EXERCISE INPUTS:
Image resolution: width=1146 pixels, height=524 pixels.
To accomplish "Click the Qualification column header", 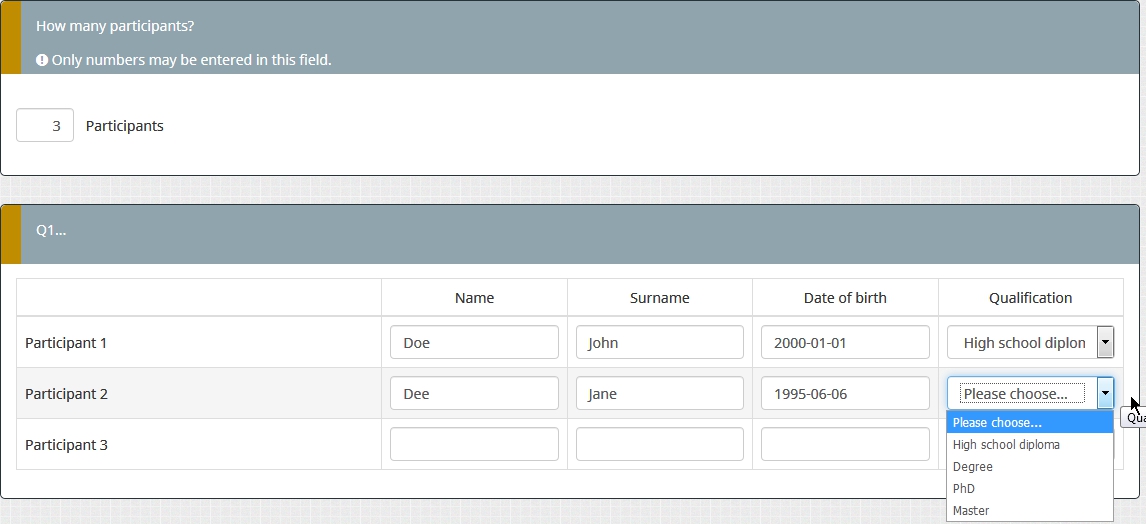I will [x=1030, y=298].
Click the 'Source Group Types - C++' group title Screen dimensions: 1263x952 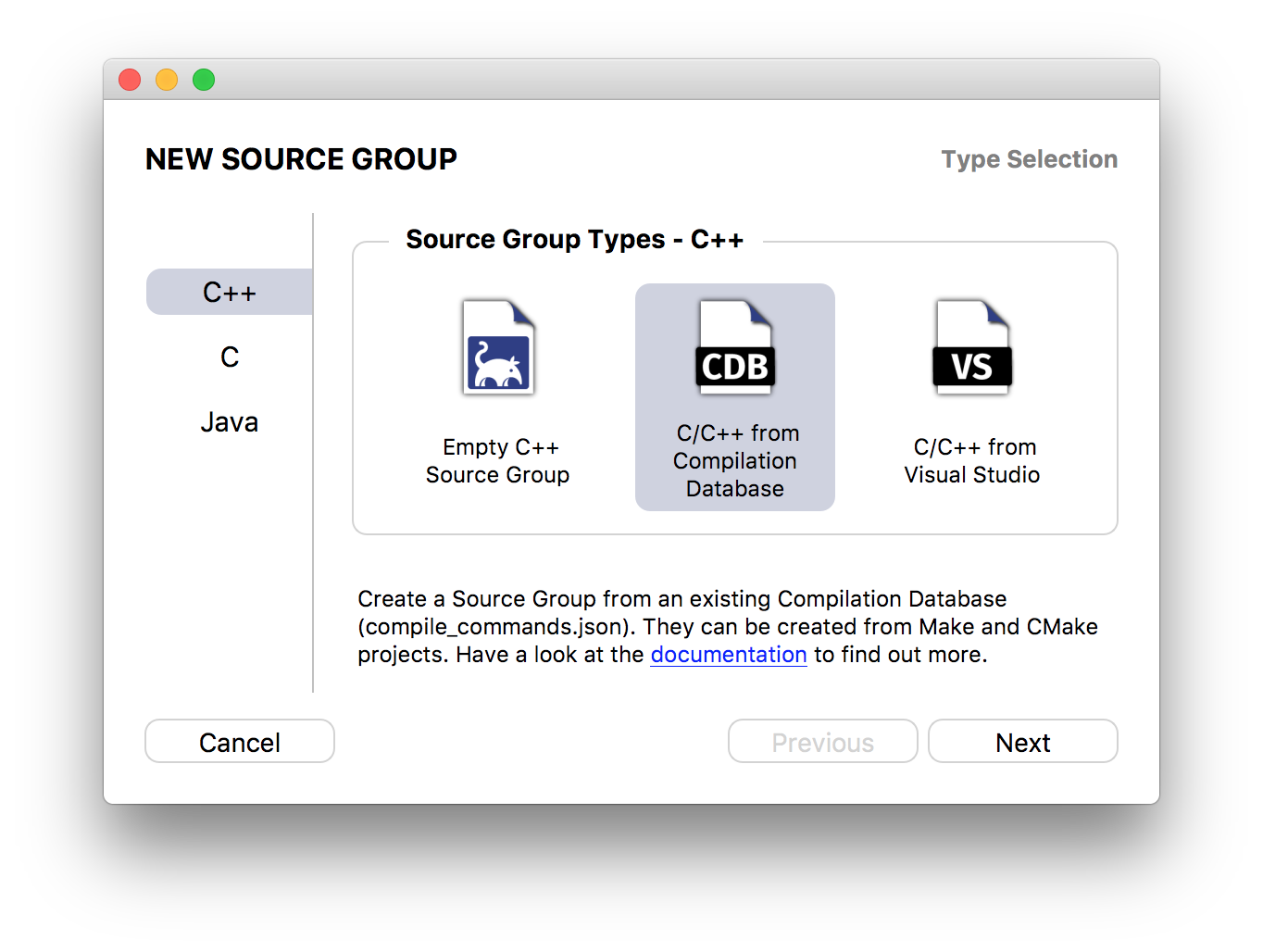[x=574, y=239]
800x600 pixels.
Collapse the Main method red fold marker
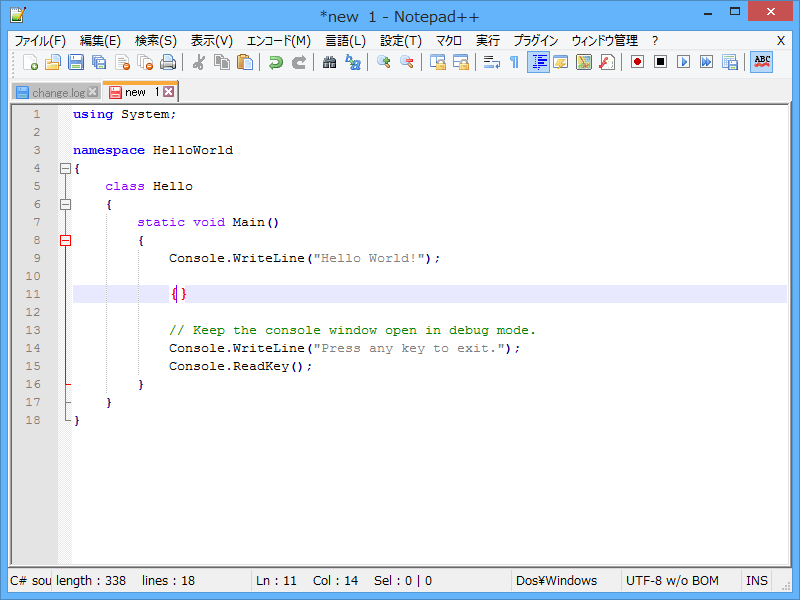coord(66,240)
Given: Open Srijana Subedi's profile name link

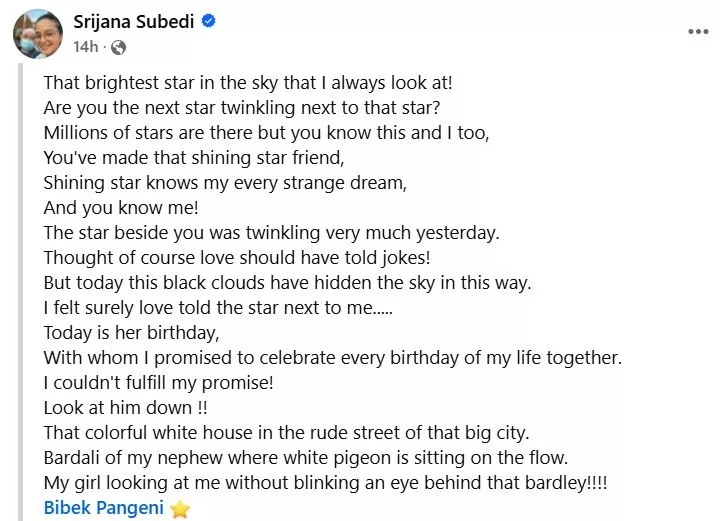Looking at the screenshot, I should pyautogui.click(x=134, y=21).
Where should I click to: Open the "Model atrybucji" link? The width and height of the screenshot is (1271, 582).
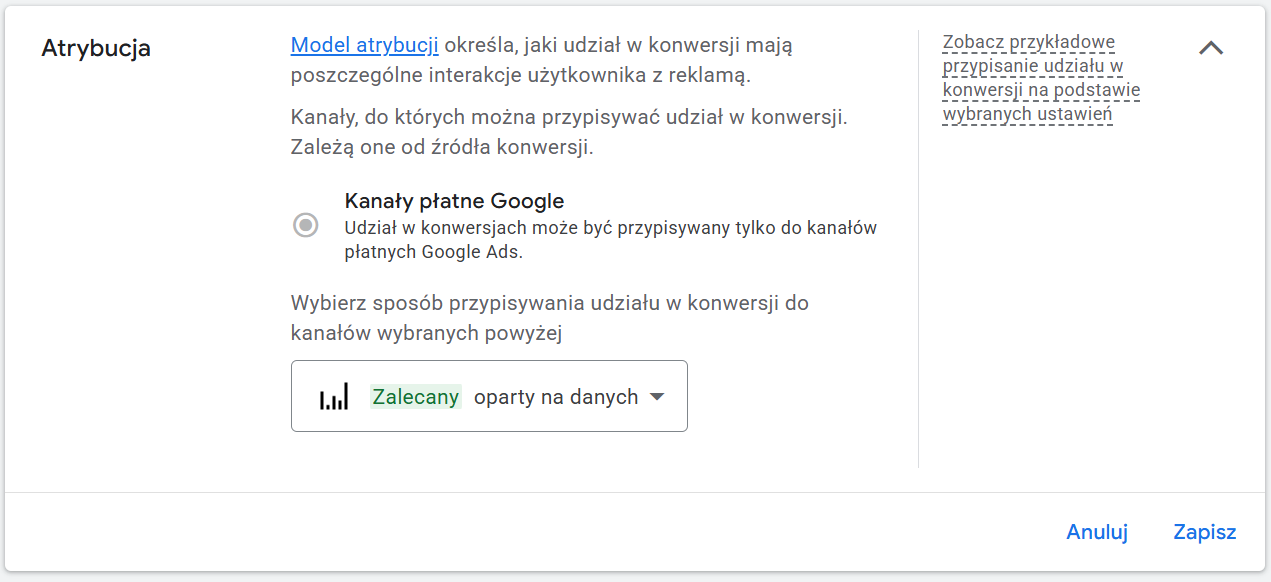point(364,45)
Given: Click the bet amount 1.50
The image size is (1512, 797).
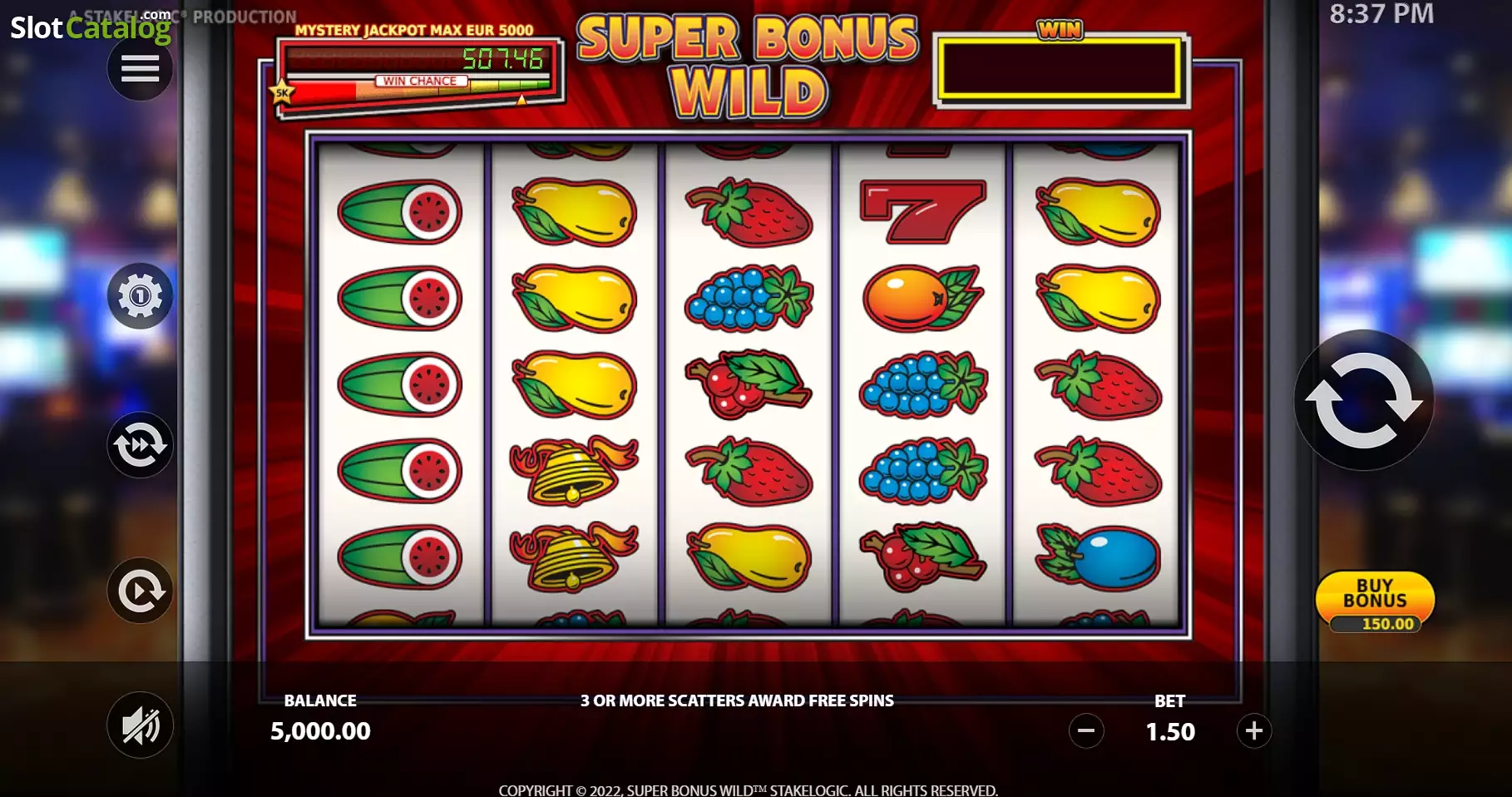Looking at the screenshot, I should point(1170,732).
* * *
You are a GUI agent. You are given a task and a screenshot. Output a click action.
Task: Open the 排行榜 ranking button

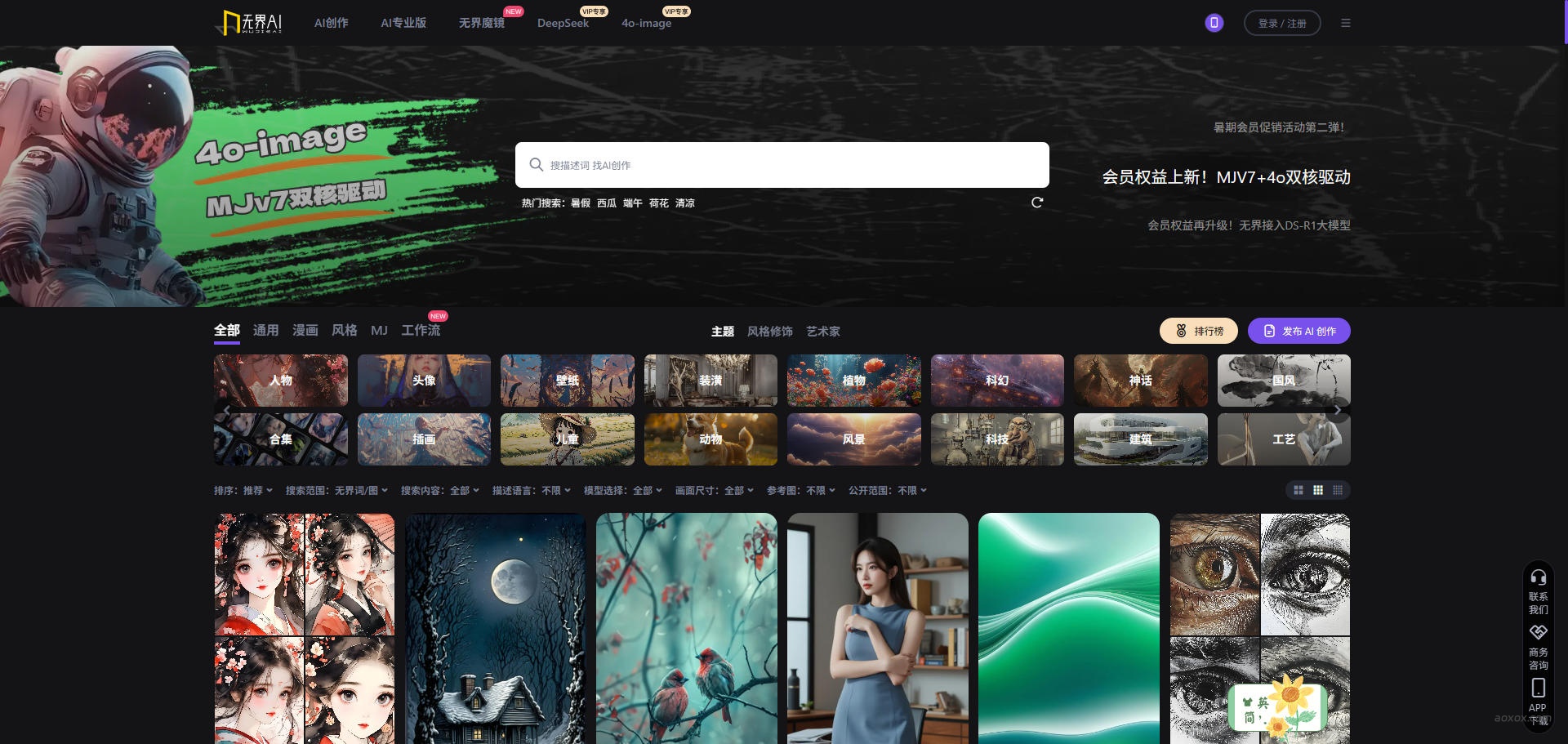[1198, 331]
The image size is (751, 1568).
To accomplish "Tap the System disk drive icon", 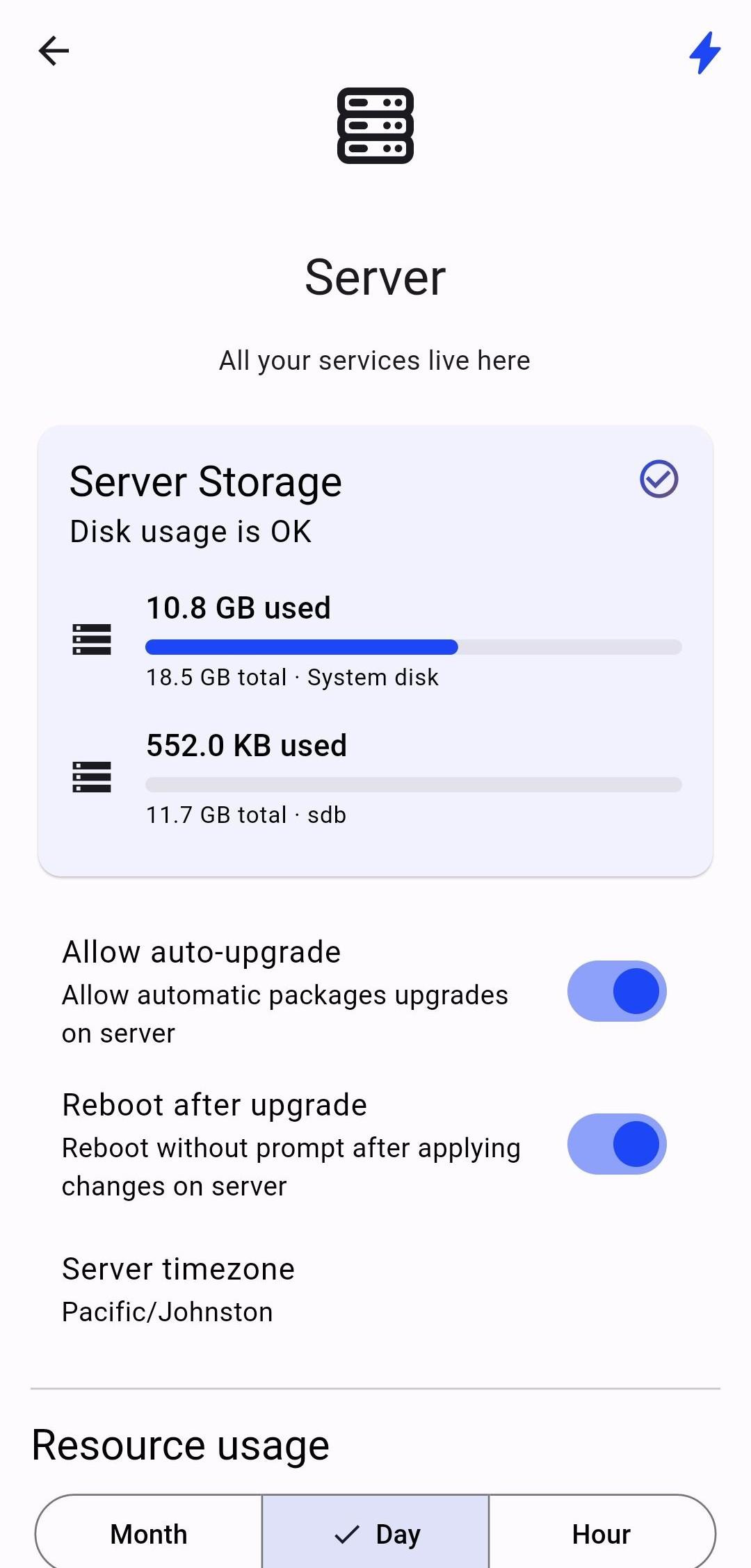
==
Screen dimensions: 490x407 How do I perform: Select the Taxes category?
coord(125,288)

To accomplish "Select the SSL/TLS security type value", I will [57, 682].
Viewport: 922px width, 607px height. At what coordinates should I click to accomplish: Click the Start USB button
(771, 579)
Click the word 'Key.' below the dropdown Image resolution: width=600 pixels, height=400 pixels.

TASK DESCRIPTION:
Check each line of the listing for "resolution", and copy the ones that hold it.

ANSWER TO THIS TASK:
Image resolution: width=1146 pixels, height=524 pixels.
Click the word 'Key.' below the dropdown Image resolution: width=600 pixels, height=400 pixels.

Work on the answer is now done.